El secretario general de Facua, Rubén Sánchez, ha hablado en una rueda de prensa sobre la sanción impuesta al festival. Donde señaló: «no podemos decir que sea una multa ridícula, aunque tampoco es espectacular», y duda de que la empresa esté procediendo con las devoluciones del dinero de las entradas del festival de este año, que ha sido cancelado.
Dificultades en los pagos
Desde Facua lamentan el retraso de cuatro años en la emisión de la sentencia, e indican que la principal promotora detrás del evento se encuentra en una situación grave de quiebra y afronta problema de liquidez. Esto podría dificultar e incluso imposibilitar el pago de la sanción de 320.000 euros impuesta por el ministerio y la devolución del dinero de las entradas de este año.
Y es que, tal y como señala Rubén Sánchez, la marca ‹Reggaeton Beach Festival› está compuesta de un entramado de más de 20 sociedades que negociaban convenios de colaboración pública con diferentes instituciones públicas. El festival «era una empresa, propiedad de otra empresa, que a la vez montaba sucesivas empresas en cada uno de los territorios donde organizaba festivales».
Trato con las administraciones
En definitiva, estos convenios le permitían a la empresa «barra libre» para cometer fraudes y una serie de concesiones gratuitas como la cesión del espacio público para la celebración del evento o la «agilización» de los trámites de las licencias, con el pretexto de favorecer al turismo y al comercio local, según denuncian desde Facua.
En relación a esto, Rubén Sánchez lo denuncia: «Gobiernos autonómicos y municipales han estado tolerando fraudes masivos a consumidores, fraudes de millones de euros por parte de esta empresa y lo siguen haciendo por parte de muchas, sencillamente con la excusa de es que esto trae negocio a nuestra tierra, trae turismo y trae movimiento de dinero».
Comida, agua y gastos de gestión
En concreto, las infracciones por las que ha sido sancionada la promotora son varias faltas contra la Ley General para la Defensa de los Consumidores y Usuarios.
En primer lugar, el ministerio ha multado el recargo adicional por gastos de gestión con la que la empresa «inflaba» el precio de una entrada. «Cuando yo hago clic en la página y compro la entrada, ¿por qué me cobran un euro, cinco euros o cincuenta euros más por gastos de gestión?», denuncian desde Facua, indicando que desde el ministerio entienden esta práctica como ilegal y abusiva.

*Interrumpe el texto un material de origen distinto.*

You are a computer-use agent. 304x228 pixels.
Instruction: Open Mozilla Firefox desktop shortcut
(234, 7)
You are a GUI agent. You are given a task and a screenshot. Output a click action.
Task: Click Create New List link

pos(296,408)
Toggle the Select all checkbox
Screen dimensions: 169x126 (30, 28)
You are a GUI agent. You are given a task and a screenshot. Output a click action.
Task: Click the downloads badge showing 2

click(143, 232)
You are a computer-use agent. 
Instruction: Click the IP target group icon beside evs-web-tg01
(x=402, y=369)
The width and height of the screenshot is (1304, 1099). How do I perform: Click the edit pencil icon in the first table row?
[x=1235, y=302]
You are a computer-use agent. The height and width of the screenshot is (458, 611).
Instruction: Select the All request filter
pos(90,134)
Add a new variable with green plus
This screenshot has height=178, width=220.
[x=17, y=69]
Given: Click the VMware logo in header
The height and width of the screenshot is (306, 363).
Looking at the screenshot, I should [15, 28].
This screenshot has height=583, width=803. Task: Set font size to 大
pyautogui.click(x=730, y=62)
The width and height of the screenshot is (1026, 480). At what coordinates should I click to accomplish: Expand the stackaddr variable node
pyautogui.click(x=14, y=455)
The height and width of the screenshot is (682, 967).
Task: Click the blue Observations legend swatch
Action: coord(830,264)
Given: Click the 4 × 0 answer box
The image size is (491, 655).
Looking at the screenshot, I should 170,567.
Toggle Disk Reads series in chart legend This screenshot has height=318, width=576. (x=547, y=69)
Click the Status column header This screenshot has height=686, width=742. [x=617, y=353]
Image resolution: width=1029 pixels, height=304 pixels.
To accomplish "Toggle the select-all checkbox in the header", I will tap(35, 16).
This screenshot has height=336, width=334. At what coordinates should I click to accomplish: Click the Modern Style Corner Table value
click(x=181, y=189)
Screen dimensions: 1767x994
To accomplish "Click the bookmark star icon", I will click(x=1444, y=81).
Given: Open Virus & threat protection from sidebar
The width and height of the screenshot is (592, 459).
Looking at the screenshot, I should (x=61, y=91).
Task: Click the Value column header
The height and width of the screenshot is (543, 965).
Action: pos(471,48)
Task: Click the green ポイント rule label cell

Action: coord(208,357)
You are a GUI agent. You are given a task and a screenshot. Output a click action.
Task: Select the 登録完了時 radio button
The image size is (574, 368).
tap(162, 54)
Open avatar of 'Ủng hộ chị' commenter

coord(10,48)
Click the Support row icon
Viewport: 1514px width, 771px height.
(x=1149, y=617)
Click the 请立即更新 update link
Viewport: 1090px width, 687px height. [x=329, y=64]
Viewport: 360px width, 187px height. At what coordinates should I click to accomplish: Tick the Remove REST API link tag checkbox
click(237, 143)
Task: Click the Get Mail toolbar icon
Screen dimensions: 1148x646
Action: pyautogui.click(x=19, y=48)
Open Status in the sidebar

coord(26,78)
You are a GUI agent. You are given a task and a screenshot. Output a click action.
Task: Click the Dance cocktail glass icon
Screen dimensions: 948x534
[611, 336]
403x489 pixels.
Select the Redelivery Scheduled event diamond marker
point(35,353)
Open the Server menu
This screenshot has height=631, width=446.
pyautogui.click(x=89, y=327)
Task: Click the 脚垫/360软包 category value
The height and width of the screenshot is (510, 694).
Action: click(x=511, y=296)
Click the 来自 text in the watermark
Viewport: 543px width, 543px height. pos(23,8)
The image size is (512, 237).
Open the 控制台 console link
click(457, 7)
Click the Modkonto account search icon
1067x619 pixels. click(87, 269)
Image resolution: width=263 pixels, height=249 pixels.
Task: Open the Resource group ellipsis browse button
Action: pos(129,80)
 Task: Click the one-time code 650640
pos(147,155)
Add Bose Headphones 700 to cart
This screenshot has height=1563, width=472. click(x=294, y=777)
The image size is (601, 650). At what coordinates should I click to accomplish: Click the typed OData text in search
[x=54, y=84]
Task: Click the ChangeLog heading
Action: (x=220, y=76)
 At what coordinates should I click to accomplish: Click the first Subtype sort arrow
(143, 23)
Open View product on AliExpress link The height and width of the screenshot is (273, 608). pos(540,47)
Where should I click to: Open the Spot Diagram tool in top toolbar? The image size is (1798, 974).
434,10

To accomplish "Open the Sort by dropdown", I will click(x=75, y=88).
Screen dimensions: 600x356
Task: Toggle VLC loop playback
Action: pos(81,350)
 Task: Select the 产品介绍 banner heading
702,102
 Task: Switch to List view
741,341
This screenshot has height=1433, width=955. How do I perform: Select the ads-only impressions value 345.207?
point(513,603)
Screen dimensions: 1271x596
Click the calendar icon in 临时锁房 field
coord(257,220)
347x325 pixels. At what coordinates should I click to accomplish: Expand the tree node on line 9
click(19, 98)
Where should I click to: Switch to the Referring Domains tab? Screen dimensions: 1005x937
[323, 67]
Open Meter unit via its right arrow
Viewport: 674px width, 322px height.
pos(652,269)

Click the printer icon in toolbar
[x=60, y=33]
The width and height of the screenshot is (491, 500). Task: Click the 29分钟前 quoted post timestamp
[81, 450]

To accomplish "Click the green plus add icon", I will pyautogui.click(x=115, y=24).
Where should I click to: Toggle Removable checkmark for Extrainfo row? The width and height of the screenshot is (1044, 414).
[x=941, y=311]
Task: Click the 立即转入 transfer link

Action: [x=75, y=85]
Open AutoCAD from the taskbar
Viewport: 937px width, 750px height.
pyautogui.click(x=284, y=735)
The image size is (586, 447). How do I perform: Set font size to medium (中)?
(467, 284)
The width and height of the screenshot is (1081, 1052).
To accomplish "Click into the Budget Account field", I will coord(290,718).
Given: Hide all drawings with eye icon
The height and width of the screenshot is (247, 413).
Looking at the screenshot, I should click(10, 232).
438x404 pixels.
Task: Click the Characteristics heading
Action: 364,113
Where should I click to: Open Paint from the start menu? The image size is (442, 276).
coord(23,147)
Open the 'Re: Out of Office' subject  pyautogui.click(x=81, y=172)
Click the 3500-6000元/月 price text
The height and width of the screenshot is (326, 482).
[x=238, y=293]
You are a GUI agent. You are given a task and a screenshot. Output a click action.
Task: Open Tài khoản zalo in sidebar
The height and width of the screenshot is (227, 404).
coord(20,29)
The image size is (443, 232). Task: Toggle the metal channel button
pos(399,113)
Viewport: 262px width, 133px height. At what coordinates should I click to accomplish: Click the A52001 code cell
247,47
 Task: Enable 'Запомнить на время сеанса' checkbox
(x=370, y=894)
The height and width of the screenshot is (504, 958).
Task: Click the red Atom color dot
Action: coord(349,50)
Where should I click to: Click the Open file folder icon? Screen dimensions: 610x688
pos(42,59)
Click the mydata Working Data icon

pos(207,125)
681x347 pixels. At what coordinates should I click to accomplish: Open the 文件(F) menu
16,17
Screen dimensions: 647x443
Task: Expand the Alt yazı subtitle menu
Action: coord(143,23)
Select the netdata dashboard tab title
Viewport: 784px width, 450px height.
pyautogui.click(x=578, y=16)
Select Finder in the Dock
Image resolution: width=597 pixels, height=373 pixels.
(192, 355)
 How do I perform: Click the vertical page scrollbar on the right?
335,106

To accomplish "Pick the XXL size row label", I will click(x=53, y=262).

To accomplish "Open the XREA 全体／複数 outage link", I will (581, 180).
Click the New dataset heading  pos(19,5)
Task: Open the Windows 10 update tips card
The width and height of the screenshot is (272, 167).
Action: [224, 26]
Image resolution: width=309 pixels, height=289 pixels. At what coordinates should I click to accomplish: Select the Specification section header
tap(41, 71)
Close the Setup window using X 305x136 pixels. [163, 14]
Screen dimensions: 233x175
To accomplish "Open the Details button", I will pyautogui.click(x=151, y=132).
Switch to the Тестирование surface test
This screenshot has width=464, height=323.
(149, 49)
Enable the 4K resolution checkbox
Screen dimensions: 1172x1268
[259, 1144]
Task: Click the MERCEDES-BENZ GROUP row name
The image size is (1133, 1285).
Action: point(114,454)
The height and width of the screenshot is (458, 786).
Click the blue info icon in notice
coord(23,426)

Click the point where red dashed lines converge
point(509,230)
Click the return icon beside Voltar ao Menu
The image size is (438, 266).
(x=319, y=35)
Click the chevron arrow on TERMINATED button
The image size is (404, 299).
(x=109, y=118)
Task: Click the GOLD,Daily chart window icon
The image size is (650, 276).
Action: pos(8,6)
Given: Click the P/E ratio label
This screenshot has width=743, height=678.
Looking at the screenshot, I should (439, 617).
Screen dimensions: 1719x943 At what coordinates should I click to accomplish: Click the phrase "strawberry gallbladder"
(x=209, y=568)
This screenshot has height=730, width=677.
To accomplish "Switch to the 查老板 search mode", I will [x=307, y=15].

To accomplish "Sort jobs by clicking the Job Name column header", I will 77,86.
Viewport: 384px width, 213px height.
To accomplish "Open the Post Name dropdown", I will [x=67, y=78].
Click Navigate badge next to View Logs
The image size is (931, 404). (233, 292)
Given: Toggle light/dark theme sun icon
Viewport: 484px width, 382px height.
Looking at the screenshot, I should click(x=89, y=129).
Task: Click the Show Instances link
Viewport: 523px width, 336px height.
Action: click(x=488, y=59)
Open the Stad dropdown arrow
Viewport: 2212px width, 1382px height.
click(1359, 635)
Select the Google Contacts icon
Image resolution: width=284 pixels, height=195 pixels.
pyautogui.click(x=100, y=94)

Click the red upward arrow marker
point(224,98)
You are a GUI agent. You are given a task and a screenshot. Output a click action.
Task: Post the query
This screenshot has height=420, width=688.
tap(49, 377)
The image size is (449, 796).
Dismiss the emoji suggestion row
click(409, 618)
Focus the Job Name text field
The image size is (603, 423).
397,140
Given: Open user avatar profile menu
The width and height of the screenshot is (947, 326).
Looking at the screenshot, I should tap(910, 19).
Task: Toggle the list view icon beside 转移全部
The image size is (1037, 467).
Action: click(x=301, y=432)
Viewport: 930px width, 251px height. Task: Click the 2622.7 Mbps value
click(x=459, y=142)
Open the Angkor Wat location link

Le sigue la prohibición del acceso al recinto con comida ni bebida del exterior. Desde Facua ven lógica la prohibición en el caso de restaurantes o establecimientos, cuya primera actividad económica dependa de la venta de alimentos, pero no en estos casos. La situación se acrecienta cuando un sandwich, el mismo que podrías adquirir en un supermercado a escasos metros, cuesta siete veces más dentro del recinto.
Limitación del acceso y ‹cashless›
La tercera irregularidad señalada por Facua, que acrecienta la anterior, es el cobro de un suplemento por salir del recinto. «El ministerio ha valorado que si tú ya has comprado una entrada y has entrado una vez, esa entrada te tiene que servir para volver a entrar en el recinto mientras dure el espectáculo igual que si vas al cine», denuncian desde la asociación.
El ministerio, también, ha puesto la lupa sobre las pulseras ‹cashless› y la posibilidad de recuperar el dinero sobrante depositado en su interior a la salida del festival. Este es un método de pago que, mediante una pulsera, permite las compras en la barra y en el interior del evento. Desde Consumo indican que estas deben tener un mínimo a partir del que se pueda recuperar el dinero depositado en su interior sin comisión.
Esta sentencia al Reggaeton Beach Festival puede llevar a que se ponga el foco sobre otros festivales, que recorren las capitales españolas durante el verano, y que ponen en práctica algunas de las conductas sentenciadas por el Ministerio de Consumo.